Bild: Walter Casazza, Chef der Stadtwerke Augsburg, hat die City-Zone entwickelt
Augsburg taz | Die Zeitenwende macht in Augsburg nur dezent auf sich
aufmerksam. „Kostenlose City-Zone“ steht auf einem in Folie gepacktes
Din-A4-Blatt an einer der Säulen der Haltestelle am Verkehrsknotenpunkt
Königsplatz. Dort hängt auch ein Übersichtsplan mit allen Haltestellen der
neuen Gratiszone. Auf den Trambahnen weisen kleine grüne Quadrate auf „100%
Ökostrom“ hin, und auf den Bussen stehen Sprüche wie „Emission: impossibl…
CO2-neutral dank 100 % Biogas“ oder „Bitte fahren Sie weiter! Hier gibt es
nichts zu riechen“.
Mit der kostenlosen City-Zone hat Augsburg und der örtliche Verkehrsverbund
AVV seinen Bürgern und Besuchern zu Beginn des Jahres ein 860.000 Euro
teures Geschenk gemacht. Die Zone umfasst neun von 281 Haltestellen.
Strecken von bis zu drei Stationen kann man nun im Innersten der Innenstadt
umsonst mit Bus oder Tram zurücklegen – beispielsweise vom Hauptbahnhof bis
zum Ulrichplatz oder vom Theodor-Heuss-Platz bis zum Staatstheater.
Ein Meilenstein auf dem Weg in die Zukunft des Öffentlichen
Personennahverkehrs? Oder doch nur ein bisschen Werbung für die Stadt?

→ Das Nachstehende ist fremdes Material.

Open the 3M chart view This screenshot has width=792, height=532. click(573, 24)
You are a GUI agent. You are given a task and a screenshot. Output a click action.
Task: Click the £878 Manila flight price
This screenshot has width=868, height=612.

„Mit der City-Zone gehen wir einen wichtigen Schritt in Richtung
Luftreinhaltung in Augsburg“, sagte Eva Weber bei der Einführung. Den
Parksuchverkehr werde man verringern, die Innenstadt für Besucher
attraktiver machen und den Einzelhandel stärken. Muss sie ja alles sagen.
Die CSU-Frau steht mitten im Wahlkampf. Noch ist sie zweite
Bürgermeisterin, aber am 15. März will sie Oberbürgermeisterin werden.
Auch Walter Casazza lobt die neue Zone als „sympathische Einladung an alle
hartgesottenen Autofahrer, auch mal den öffentlichen Verkehr zu nutzen“.
Auch für Touristen sei die City-Zone attraktiv, sie könnten nun vom
Hauptbahnhof kostenlos in die Innenstadt fahren. Und viele Fahrgäste, die
in die Innenstadt fahren, könnten nun die günstigere Kurzstrecke benutzen,
weil sie die letzten ein, zwei Stationen ihrer Fahrt nicht mitzählen
müssten. Casazza ist der Chef der Augsburger Stadtwerke, die City-Zone ist
sein Baby. Die Idee hat er sich von den Grazern abgeschaut, die schon seit
Jahren umsonst mit der Straßenbahn durch die Innenstadt fahren. Welchen
Effekt die City-Zone tatsächlich habe, werde man erst nach einer
Langzeitbeobachtung sagen können. „Aber natürlich habe ich die Hoffnung,
dass die Fahrgastzahlen steigen“, sagt Casazza.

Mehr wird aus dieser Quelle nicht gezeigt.